## GIVEN EXERCISE
Can you turn the items below, from the line with "At what coordinates" to the line with "coord(211,189)", both included, into a numbered list with blank lines left out?

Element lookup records
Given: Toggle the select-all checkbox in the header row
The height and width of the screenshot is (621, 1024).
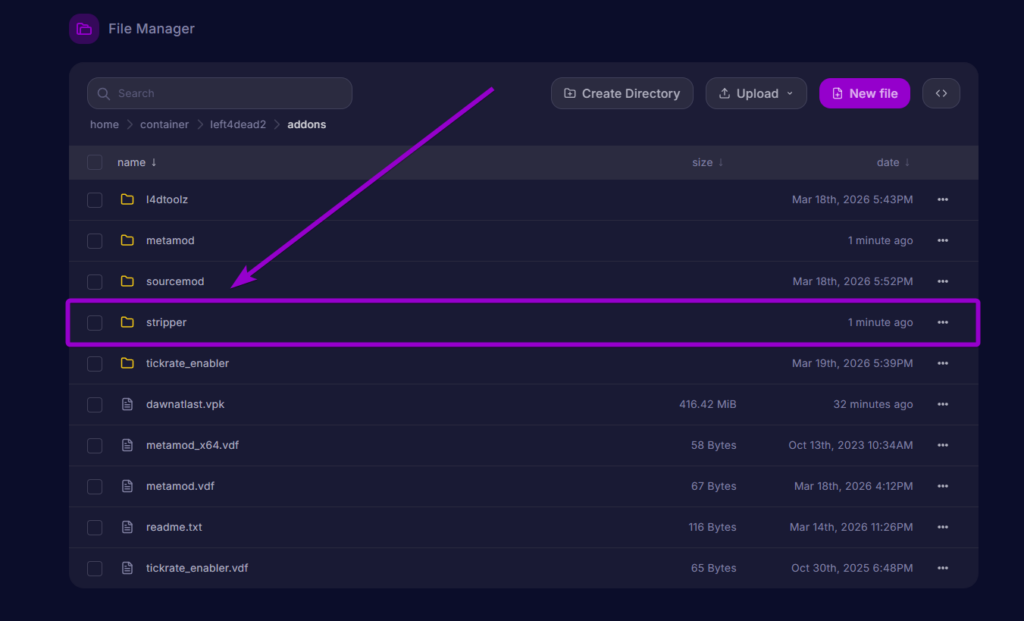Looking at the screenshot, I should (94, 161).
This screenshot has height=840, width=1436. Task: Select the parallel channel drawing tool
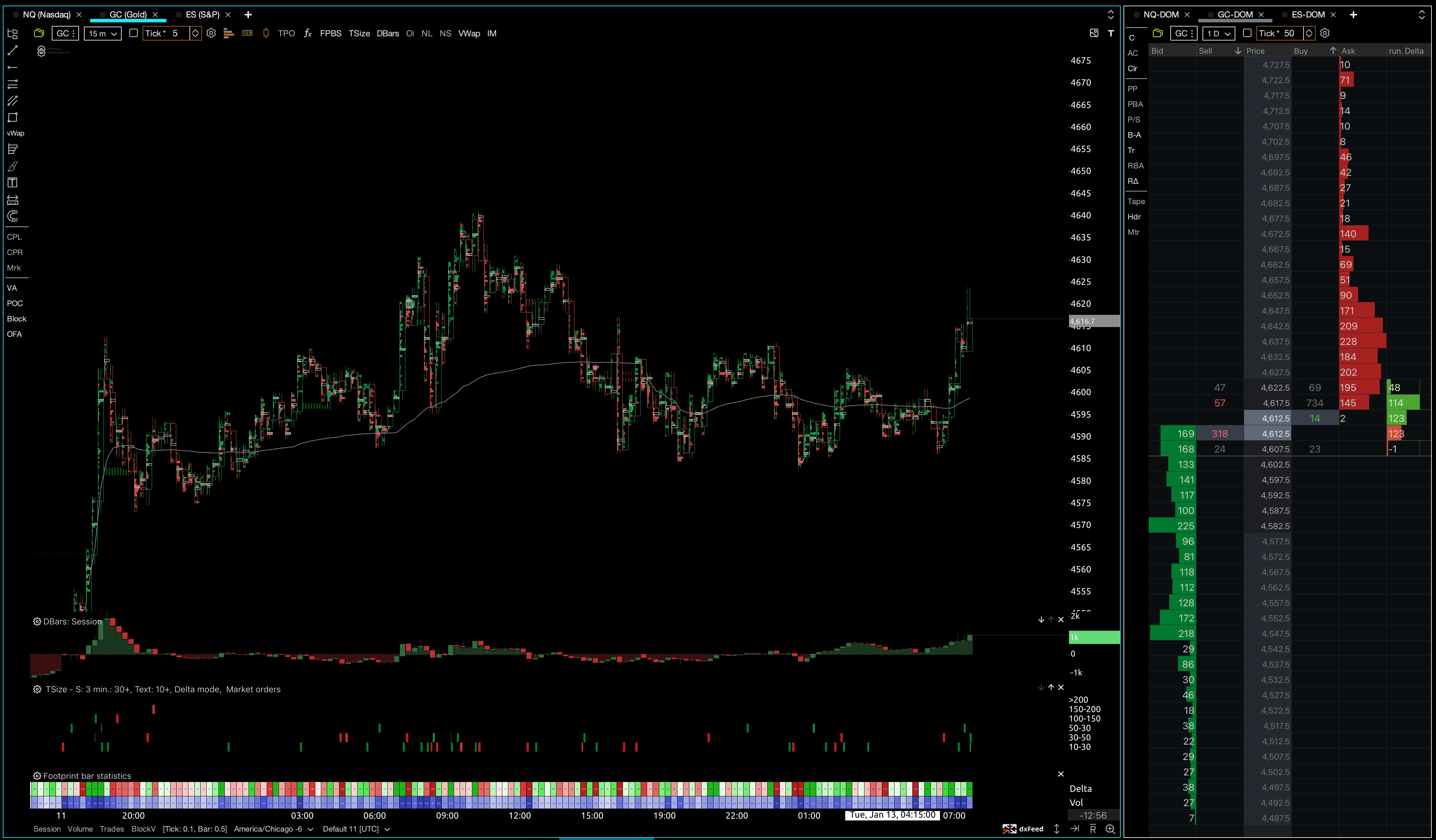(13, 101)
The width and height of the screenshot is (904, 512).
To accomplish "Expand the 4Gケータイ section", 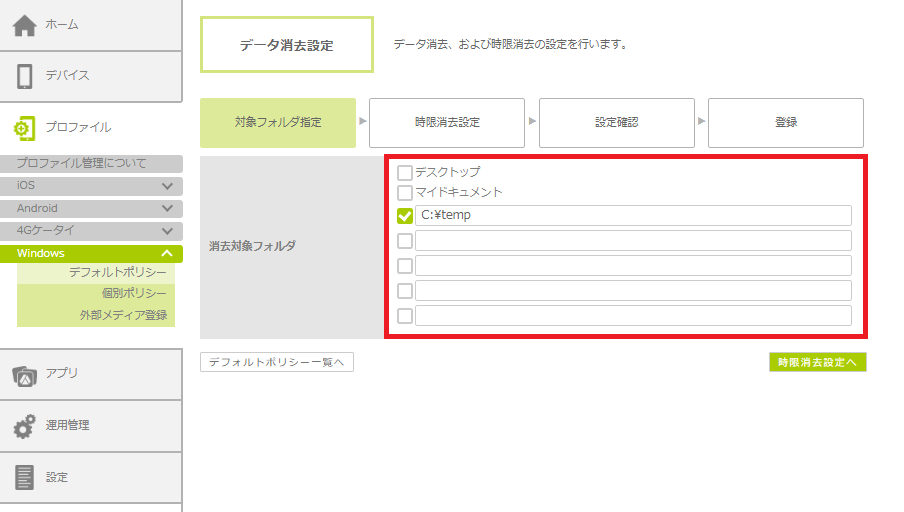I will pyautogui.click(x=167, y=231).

* * *

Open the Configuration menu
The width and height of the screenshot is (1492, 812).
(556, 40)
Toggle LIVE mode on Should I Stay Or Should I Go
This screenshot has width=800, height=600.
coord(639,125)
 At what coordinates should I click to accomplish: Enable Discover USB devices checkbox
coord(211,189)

## SOLUTION FOR THIS PROBLEM
1.  At what coordinates should I click to accomplish: Enable Discover USB devices checkbox
2. coord(211,189)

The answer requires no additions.